Os organizadores não prestaram mais pormenores sobre a decisão.

O anúncio ocorre após ataques ucranianos terem causado seis mortos, um na região de Moscovo e cinco perto da fronteira com a Ucrânia.

Moscovo foi alvo do maior ataque ucraniano na madrugada de domingo, durante a qual foram lançados mais de 600 drones, 201 dos quais foram abatidos nas proximidades da cidade.

Desde a tarde de sábado, as defesas antiaéreas russas derrubaram 822 drones ucranianos lançados contra 16 regiões e a anexada península da Crimeia, no maior ataque deste tipo desde o início da guerra.

O 18.º Festival Internacional de Música Militar ‘Spasskaya Bashnia’ ia decorrer entre 21 e 30 de agosto.

O festival reúne orquestras militares russas e de outros países e realiza-se desde 2007 na Praça Vermelha.

No início, decorria na colina Poklonnaya, posteriormente remodelada como Parque da Vitória, um dos principais complexos monumentais de Moscovo.

Anteriormente, só tinha sido cancelado em 2020, devido à pandemia da covid-19.

Em junho, as autoridades cancelaram também o concerto alusivo ao Dia da Rússia na Praça Vermelha.

A guerra em curso começou em fevereiro de 2022, quando a Rússia invadiu a Ucrânia para “desmilitarizar e desnazificar” o país vizinho, entre outros objetivos, como justificou na altura o Presidente russo, Vladimir Putin.

Os ataques têm vindo a intensificar-se nos últimos meses em ambos os lados da frente, fazendo um número crescente de vítimas civis, embora o balanço seja desconhecido, incluindo entre os militares.

Trata-se do conflito armado mais grave na Europa desde a Segunda Guerra Mundial, que ocorreu entre 1939 e 1945.

A guerra causou também a destruição de muitas infraestruturas na Ucrânia, que tem contado com o apoio de aliados ocidentais no financiamento da economia e de armamento.

Putin exige o reconhecimento da soberania russa em partes da Ucrânia e garantias de que o país vizinho nunca será membro da NATO, a aliança de defesa ocidental.

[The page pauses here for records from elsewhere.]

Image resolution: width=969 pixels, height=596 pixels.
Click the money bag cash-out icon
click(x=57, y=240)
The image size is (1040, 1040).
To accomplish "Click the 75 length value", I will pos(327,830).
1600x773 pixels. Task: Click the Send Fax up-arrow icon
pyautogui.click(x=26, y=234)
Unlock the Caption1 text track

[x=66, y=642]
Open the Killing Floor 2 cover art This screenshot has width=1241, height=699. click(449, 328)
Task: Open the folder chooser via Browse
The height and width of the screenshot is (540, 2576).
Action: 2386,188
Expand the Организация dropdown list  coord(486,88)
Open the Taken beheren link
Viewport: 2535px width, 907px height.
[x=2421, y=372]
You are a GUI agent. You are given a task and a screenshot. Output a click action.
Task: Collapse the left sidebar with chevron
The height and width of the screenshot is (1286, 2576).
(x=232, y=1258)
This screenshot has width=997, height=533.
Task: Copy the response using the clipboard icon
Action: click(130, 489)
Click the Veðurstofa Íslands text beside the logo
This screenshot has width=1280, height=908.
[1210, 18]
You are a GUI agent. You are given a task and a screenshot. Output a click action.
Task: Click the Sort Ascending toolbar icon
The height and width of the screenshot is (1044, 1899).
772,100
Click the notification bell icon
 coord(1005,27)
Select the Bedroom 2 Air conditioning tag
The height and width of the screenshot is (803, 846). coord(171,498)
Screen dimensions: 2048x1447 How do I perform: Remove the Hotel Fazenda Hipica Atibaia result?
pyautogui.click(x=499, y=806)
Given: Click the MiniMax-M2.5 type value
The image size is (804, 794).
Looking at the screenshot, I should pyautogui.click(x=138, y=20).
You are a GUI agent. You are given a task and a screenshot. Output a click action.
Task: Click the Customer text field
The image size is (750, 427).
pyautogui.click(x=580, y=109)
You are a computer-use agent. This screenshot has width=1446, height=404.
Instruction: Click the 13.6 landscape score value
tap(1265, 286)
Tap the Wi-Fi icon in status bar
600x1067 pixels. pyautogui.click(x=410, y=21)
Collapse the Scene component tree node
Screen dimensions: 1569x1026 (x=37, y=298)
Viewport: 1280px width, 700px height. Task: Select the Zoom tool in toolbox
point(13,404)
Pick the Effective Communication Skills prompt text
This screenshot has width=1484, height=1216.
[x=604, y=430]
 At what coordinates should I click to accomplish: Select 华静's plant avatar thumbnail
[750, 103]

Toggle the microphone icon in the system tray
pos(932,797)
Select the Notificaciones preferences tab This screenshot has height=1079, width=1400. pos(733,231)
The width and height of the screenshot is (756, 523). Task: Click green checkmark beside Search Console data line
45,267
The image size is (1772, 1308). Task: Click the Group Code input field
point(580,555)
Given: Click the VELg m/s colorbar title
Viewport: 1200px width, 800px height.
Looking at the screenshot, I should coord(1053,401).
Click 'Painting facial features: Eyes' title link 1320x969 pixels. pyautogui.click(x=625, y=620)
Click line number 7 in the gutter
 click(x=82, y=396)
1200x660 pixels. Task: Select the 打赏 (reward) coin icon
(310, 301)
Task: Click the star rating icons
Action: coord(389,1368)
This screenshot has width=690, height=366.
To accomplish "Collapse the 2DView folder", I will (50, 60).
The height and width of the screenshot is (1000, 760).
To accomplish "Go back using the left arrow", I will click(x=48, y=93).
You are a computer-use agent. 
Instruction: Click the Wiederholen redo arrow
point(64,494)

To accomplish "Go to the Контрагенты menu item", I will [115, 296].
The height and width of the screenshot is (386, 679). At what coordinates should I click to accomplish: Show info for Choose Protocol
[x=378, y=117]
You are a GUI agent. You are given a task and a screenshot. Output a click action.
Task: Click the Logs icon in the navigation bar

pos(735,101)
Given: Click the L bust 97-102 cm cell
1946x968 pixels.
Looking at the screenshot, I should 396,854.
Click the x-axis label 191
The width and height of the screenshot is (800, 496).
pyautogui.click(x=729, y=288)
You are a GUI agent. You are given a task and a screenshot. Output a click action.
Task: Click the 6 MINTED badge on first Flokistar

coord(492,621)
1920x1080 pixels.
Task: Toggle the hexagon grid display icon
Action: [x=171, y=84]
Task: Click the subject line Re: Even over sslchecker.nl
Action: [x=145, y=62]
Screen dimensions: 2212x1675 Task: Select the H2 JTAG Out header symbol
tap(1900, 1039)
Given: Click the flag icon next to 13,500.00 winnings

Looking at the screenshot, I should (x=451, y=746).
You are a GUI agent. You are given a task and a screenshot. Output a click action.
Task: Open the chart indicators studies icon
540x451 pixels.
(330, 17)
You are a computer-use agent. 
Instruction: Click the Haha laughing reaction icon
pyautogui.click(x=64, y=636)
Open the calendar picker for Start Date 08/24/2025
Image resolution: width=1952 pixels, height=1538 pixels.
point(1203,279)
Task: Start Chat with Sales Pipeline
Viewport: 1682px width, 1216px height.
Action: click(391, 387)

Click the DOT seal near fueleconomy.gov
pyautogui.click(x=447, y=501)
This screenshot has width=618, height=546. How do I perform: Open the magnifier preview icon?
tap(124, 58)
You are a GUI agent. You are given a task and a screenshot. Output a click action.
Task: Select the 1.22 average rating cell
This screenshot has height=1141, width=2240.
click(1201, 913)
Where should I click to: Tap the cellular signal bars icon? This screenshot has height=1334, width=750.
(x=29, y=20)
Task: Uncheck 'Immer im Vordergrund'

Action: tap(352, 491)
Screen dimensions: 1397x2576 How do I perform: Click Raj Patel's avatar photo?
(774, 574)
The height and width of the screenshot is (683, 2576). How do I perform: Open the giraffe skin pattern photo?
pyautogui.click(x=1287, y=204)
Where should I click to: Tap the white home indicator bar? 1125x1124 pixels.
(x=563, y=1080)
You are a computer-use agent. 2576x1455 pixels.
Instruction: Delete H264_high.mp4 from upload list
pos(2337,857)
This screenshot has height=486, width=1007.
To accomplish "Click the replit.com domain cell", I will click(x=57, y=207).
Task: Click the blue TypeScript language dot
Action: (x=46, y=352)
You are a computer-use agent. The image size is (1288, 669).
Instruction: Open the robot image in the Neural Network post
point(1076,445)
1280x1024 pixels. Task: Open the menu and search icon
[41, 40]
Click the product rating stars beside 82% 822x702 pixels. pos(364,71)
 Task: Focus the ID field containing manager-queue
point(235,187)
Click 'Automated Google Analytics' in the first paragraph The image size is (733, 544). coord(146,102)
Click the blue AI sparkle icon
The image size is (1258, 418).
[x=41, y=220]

O homólogo ucraniano, Volodymyr Zelensky, recusa tais exigências e reclama a retirada das tropas russas do território ucraniano, bem como a reposição das fronteiras de 1991, quando o país se tornou independente da então União Soviética.

Esta condição implica a devolução da península da Crimeia, que a Rússia invadiu e anexou já em 2014.

As negociações entre as duas partes estão num impasse e perderam ímpeto desde o início da guerra dos Estados Unidos e de Israel contra o Irão, em 28 de fevereiro, que envolve vários países do Médio Oriente.